[syslinux] TFTP forking thousands of processes
Geert Stappers
stappers at stappers.nl
Tue Nov 13 12:20:07 PST 2012
On Tue, Nov 13, 2012 at 06:45:29PM +0100, Geert Stappers wrote:
> On Tue, Nov 13, 2012 at 01:49:46PM +0100, Nikola Ciprich wrote:
> >
> > We were trying to simulate the problem on test virtual guest and successfully
> > reproduced it:
> >
> > - VM got setup as tftp server (tftp started as xinet service, details below)
> > - on host, we've blocked all outgoing tftp traffic using iptables.
> >
> > then trying tftp request from some other machine spawns hanging tftp process
> > (running client 1000 times spawns 1000 in.tftpd processes)
>
> > Anyways, I wonder whether forking so many processes hanging on select() is correct behaviour.
See below
> > My inet configuration looks like this:
> >
> > service tftp
> > {
> > disable = no
> > socket_type = dgram
> > protocol = udp
> > wait = yes
> > user = root
> > server = /usr/sbin/in.tftpd
> > server_args = -s /tftpboot -v -v -v -c
> > per_source = 11
> > cps = 100 2
> > flags = IPv4
> > instances = 500
> > }
> >
> > Which I'd undetstand that no more then 500 in.tftpd processes should be spawned.
> > I guess tftp is forking on it's own, right? Is it possible it could block somewhere
> > unable to send replis, but forking on (repeated) requests?
> >
> > Does somebody have an idea on where the problem could be,
> > or how should I proceed with debugging?
>
> I would go for the TFTP server "stand alone", so not as a inetd proces.
>
On second thought, that might give the same result.

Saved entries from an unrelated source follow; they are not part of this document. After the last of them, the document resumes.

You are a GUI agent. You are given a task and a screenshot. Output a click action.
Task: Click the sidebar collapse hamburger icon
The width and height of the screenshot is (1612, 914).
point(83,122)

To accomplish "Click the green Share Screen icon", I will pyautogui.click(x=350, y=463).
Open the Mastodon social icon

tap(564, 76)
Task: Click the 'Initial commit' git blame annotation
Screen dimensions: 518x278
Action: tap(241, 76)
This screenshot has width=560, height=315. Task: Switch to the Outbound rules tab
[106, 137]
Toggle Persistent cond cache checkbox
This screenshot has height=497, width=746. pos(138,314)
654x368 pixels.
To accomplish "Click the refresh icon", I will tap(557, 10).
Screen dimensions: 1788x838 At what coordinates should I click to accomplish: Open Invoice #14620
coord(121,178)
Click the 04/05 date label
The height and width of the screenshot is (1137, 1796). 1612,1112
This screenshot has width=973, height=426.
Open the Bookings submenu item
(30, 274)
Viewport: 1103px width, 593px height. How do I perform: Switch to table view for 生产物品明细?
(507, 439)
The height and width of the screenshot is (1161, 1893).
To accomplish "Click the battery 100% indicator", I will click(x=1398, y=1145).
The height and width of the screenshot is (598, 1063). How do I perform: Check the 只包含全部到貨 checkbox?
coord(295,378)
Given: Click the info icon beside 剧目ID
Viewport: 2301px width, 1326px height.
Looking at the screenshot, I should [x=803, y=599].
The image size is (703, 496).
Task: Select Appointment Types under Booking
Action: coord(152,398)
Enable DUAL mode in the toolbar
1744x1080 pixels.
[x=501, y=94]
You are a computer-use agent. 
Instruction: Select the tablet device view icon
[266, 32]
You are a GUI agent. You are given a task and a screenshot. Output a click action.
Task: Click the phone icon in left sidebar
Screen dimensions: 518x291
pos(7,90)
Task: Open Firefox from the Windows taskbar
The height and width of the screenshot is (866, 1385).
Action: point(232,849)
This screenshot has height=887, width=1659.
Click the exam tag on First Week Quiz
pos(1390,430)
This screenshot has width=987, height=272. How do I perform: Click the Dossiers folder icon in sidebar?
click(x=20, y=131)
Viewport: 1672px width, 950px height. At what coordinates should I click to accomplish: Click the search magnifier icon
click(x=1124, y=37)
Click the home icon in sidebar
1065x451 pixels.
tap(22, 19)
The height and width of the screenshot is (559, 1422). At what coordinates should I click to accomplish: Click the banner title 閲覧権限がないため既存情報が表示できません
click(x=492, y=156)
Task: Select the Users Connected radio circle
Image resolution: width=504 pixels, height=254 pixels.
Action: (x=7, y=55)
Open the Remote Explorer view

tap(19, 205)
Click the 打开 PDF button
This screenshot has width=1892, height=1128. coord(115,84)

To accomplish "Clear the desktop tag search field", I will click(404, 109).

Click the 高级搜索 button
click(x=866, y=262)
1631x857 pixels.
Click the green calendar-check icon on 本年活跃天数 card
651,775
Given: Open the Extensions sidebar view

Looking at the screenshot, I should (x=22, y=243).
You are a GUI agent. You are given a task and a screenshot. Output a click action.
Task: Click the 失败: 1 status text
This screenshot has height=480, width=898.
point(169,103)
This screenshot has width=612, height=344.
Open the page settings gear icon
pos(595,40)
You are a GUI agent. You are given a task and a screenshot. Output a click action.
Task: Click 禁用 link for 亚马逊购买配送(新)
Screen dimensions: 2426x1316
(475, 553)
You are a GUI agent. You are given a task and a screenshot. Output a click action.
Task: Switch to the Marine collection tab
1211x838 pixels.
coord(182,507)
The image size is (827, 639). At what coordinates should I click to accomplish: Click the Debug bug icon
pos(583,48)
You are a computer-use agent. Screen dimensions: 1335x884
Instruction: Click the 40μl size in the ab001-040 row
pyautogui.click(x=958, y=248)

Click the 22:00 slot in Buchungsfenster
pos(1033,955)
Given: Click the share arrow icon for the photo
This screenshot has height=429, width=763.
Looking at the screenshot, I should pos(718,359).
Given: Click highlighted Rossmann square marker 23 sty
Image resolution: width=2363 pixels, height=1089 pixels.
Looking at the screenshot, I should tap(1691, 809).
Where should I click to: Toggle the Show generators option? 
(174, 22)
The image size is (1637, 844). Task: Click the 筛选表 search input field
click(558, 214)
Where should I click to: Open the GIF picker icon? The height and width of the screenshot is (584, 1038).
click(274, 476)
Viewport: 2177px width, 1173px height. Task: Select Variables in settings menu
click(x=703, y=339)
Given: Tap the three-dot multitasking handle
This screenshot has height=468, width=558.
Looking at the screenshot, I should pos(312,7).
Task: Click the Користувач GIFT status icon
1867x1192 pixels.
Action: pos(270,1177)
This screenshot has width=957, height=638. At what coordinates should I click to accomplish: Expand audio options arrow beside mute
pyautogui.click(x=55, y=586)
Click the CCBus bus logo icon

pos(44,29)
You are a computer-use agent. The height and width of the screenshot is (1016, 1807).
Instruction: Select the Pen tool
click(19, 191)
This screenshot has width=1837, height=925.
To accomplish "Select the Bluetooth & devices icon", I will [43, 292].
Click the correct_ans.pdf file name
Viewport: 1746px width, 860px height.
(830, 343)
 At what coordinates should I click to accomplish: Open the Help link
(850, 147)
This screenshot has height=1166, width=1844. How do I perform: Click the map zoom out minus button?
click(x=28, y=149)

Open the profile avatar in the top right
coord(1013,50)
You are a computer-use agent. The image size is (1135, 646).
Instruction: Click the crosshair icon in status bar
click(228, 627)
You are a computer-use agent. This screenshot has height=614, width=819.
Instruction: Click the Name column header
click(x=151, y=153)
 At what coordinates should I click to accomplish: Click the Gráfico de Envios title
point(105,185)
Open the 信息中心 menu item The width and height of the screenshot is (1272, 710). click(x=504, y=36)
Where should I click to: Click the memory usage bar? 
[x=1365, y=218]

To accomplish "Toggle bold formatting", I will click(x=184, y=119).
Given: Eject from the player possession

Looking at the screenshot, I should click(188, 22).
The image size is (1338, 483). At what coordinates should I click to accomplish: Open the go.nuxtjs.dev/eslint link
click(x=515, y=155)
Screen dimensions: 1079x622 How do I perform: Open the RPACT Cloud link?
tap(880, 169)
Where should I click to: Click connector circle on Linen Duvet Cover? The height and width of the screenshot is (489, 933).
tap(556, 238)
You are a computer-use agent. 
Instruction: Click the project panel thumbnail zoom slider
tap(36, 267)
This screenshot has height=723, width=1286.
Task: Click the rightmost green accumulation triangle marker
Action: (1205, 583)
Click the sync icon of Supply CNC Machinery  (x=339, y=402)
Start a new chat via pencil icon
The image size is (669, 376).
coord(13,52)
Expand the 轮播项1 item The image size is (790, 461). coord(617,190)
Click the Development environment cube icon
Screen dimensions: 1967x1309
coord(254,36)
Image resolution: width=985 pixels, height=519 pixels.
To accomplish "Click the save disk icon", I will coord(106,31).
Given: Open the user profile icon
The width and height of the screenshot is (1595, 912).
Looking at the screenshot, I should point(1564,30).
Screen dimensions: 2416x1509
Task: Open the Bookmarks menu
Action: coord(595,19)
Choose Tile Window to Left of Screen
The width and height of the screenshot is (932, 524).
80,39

TFTP is a some odd network protocol.
server listens on port 69
client invites from port N the server at port 69
client waits on port N for server
server picks a port, say port M and contacts client at port N
server waits on port M
client recieves on port N from server port M
client sends from N to port M at server
server recieves on port M from client port N
server sends from M to port N at client
client recieves on port N from server port M
client sends from N to port M at server
server recieves on port M from client port N
server sends from M to port N at client
client recieves on port N from server port M
client sends from N to port M at server
I assume that each "listen on port M" is done with a new forked process.
I think that is a sane design decission.
Back to the original posting.
My advice: allow the clients only a power up or once a hour to fetch config files.